Vanishing Acts
A Tragedy
Forrest Hylton
by Kristin Thiel

People often read to escape, but Forrest Hylton’s first book-length fiction reminds us how grounded we usually remain. Most books are written in one language, regardless of how many languages the characters speak, how far around the universe they themselves travel. Vanishing Acts is written in at least as much Spanish as it is English. Readers who don’t read Spanish may feel as the book’s clumsy minor character does when he visits a dance club: “Alejandro stuffs his ears with bits of napkins, takes another shot of rum, and, looking bewildered, fills his mouth with popcorn.” (If you prefer all English, just flip the book over—a monolingual version begins from the other side.)

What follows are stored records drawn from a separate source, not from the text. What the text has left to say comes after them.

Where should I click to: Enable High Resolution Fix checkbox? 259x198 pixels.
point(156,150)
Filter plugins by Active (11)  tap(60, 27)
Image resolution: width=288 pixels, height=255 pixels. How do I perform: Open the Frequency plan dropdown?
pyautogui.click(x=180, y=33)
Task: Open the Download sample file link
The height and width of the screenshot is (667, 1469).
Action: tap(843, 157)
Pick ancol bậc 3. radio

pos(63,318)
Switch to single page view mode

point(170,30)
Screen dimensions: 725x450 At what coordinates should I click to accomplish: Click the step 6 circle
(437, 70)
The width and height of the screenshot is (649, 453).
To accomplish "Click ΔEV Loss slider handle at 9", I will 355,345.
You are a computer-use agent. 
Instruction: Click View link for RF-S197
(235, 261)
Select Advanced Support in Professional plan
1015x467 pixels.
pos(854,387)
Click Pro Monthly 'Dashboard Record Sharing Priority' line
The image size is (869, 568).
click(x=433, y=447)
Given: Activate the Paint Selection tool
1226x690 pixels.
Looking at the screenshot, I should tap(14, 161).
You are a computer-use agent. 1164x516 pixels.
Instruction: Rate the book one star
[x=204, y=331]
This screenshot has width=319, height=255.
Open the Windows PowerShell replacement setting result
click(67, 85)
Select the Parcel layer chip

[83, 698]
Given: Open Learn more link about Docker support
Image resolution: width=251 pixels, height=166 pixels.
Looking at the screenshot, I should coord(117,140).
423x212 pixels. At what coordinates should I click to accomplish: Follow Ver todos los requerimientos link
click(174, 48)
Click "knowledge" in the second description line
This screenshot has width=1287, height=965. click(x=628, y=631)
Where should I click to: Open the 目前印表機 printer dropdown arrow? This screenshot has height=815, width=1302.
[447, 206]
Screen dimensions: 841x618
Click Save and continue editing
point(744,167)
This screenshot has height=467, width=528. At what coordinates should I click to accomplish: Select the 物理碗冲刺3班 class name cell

The novel’s main character, Richard Melville, feels scared, awkward, and excited as he conducts fieldwork for his anthropology dissertation on urban warfare in Medellín, Colombia. “He’s not Colombian, didn’t grow up in mean streets, and acquired what little experience he has in Berkeley and New York City,” and it’s a disagreement between subject and verb in an overheard bombast that raises his ire. But he is also fluent in Spanish, including being able to hold his own with rebel and drug informants, and he cannot resist his hotel bellhop’s offer to get him “¿una señorita? ¿Cocaína?, ¿marihuana?” He is “pleased” to be in Colombia’s second-largest city, “where vices would be indulged and fantasies realized on the cheap.” Richard acts like a deep-undercover cop on a TV procedural; from the get-go, he tries (often unsuccessfully) to balance his background, work, and pleasure, and there are moments of magical realism (he is in South America, after all) when Richard feels he’s flying. “It isn’t really flying, though, more like some suspended animation catapult . . . floating but not free, cursed with the knowledge that he’ll have to land, and, from the ground, wind himself up again.”

Hylton writes the narration in English; most of the dialogue is in Spanish, although there is a tiny amount of play with Spanglish, Colombian slang, and Cajun-English. There is never direct translation, though a patient reader will find contextual clues to some of what characters say in Spanish paragraphs or pages later in the English narration.

Vanishing Acts is worth the read for its unapologetic bilingualism alone, but its compelling story and characters can stand on their own. Richard is such a mess—an aware mess, but a mess nonetheless—and the book is an interesting sociopolitical thriller with a startling and unresolved conclusion, yet it also recounts what is everyday life for many people in Medellín. Though he’s talking about an experience much, much different from reading, Richard’s description could fit what it’s like to read this novel: “overrun by a pleasure that hurt. The best kind.”